Yaoza! And the occasional world leader who REALLY neads a kindergaden teacher

Look up! It’s a bird! It’s a plan! It’s Yao and his interpreter! Although this review considers him to be a translator, we all know the truth. The movie, The Year of the Yao tells the story of the first China-born athlete to make the NBA. And since he can’t speak English, guess who enjoys a star position? You’re right, a good ol’ fashioned interpreter, that’s who. The story of Colin Pine – and Yao Ming, of course – makes interpreting history, I believe. I hope my local library picks up a copy.

Looking for tips on how not to do your job? BBC’s Gavin Ensler has a clue. Faced with a world leader who wouldn’t stop talking, and an interpreter who filled in all the rest of the time, Ensler stumbled across the difficult issue of client education. Interpreters have to tell their clients the rules: first you talk, then I talk, then he talks, then I talk. Take turns. You’d think World Leaders would have learned that in kindergarten! I know for sure that Julie Ann taught my little Rose all about that before switching careers and going into real estate sales. Rose is now definitely ready to be a world leader. Maybe when she’s done selling, she’ll give a Manners for Monarchs course?

Over in the Dominican Republic, they seem to have an interpreter shortage and had to rely on the services of Dominican councilman in New York, Miguel Martinez, to make heads or tails of a donation service. Psst! Check out your local covered market for interpreters. No scabbing by politicians!

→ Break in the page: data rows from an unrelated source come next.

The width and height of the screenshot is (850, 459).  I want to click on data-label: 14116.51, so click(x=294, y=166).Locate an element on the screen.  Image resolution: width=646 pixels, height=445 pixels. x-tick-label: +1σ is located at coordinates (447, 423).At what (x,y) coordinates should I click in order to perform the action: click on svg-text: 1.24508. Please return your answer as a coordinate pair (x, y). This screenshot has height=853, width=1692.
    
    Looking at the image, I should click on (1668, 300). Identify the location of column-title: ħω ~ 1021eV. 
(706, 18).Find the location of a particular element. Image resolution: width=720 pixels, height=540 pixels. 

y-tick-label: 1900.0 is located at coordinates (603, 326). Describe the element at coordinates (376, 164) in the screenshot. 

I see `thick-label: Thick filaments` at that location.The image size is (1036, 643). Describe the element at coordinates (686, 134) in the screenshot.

Whatever you do, don’t work with the creeps in translators clothing described in this tale of U.S. torture in Iraq. I don’t care how bad the person is, if we use torture, we’ve lost our own ethics, morals, integrity, and raison d’être. No, raison d'état does not fly here. We’re bigger than that.

That’s what I’d like to think, anyhow. Of course, I may be too literalist when I interpret the constitution and those amendments it’s got tacked onto it. But then, I come from a long line of literalist interpreters...

Catch y’all tomorrow. Be good!

1 Comments:

Daniel Shunra said...

Gavin Esler's anecdotes cracked me up. The Don't stop reading after the first anecdote!